Given a seismic data set, there are numerous seismic attributes for geophysicists to analyze. Attributes that are based on the morphology and continuity (or discontinuity) of seismic reflections, are typically classified as Geometric Attributes, while those based on the character, phase, and amplitude of specific seismic events are classified as Waveform Attributes. Under proper conditions, and using an integrated approach, these attributes can be used for hydrocarbon detection and reservoir characterization.
Very often, we are faced with describing highly-faulted reservoirs, or delineating detailed stratigraphy, in areas with complex intersections or cross-cutting relationships. Perhaps the localization and characterization of natural fracturing is critical to a project for either well targeting or wellbore avoidance. Attributes such as coherence (incoherence), similarity and seismic curvature, can greatly aid in the identification of such features. Lago has performed studies in project areas where the fault displacements are subtle, and the dominant frequency of the seismic data is low. In the past, such areas presented a nearly insurmountable challenge in fault identification and resolution. Today, however, seismic curvature attributes are particularly adept at identifying and detecting faults and fault extents under these difficult conditions.

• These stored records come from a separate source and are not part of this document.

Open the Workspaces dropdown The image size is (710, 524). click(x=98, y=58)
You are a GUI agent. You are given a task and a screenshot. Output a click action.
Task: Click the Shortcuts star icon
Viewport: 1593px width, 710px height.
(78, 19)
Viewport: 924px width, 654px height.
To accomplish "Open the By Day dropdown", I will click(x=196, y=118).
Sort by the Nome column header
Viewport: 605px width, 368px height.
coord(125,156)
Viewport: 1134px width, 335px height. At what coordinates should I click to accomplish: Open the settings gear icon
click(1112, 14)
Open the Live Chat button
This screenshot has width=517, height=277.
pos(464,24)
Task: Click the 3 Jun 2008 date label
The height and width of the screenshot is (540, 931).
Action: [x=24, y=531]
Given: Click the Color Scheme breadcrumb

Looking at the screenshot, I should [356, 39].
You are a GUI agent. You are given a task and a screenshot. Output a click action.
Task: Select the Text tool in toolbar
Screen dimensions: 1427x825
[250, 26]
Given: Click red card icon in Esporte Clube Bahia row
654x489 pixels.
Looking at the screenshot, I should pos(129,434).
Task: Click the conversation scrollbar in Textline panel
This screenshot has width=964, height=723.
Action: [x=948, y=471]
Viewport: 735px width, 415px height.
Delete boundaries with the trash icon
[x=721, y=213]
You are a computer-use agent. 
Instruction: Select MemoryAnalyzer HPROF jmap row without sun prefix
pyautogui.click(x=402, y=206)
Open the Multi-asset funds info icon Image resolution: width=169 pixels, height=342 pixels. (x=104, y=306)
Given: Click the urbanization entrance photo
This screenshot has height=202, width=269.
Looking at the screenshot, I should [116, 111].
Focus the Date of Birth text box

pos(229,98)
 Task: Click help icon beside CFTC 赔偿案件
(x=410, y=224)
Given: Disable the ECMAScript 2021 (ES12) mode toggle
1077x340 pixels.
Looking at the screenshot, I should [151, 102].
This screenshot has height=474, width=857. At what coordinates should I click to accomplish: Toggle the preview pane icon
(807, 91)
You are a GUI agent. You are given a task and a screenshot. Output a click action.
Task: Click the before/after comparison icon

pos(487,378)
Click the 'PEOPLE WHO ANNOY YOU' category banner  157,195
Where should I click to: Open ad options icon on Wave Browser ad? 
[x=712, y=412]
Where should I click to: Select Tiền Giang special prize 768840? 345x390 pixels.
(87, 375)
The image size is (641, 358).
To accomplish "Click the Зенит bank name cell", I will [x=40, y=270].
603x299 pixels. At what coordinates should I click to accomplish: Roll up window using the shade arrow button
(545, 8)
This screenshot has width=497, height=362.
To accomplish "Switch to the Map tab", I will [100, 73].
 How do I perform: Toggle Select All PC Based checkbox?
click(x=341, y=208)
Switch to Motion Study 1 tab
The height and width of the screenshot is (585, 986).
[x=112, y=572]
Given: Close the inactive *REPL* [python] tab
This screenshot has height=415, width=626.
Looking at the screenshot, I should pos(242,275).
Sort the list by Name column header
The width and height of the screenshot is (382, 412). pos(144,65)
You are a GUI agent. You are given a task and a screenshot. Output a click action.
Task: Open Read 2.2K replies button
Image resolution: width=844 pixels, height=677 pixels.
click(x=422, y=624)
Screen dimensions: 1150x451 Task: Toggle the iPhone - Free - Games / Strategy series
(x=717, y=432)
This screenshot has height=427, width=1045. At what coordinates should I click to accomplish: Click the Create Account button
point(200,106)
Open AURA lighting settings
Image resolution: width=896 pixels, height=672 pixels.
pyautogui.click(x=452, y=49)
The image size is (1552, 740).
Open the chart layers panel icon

Waveform attributes have been used for decades to help geoscience teams identify such reservoir properties as lithology, fluid saturation, porosity and thickness. The attributes employed for this work are typically seismic amplitude, wavelet phase and/or frequency, and time thickness. Combinations of attributes can be used to help add statistical merit and visual reinforcement of these indicators. In most projects, seismic forward modeling is used to guide and assist in the interpretation of seismic attributes. Using 2D interpolation, models are constructed from petrophysical logs and depositional geometries to create a series of what-if scenarios for changes in rock and/or fluid properties. Using a wavelet extracted from actual seismic data, or a theoretical wavelet designed to represent the frequency content of actual seismic data, modeled reflections allow us to predict how reservoir changes are manifested on the actual seismic data. Waveform attributes are then extracted from the model, studied in detail, and then used as a template for reservoir characterization.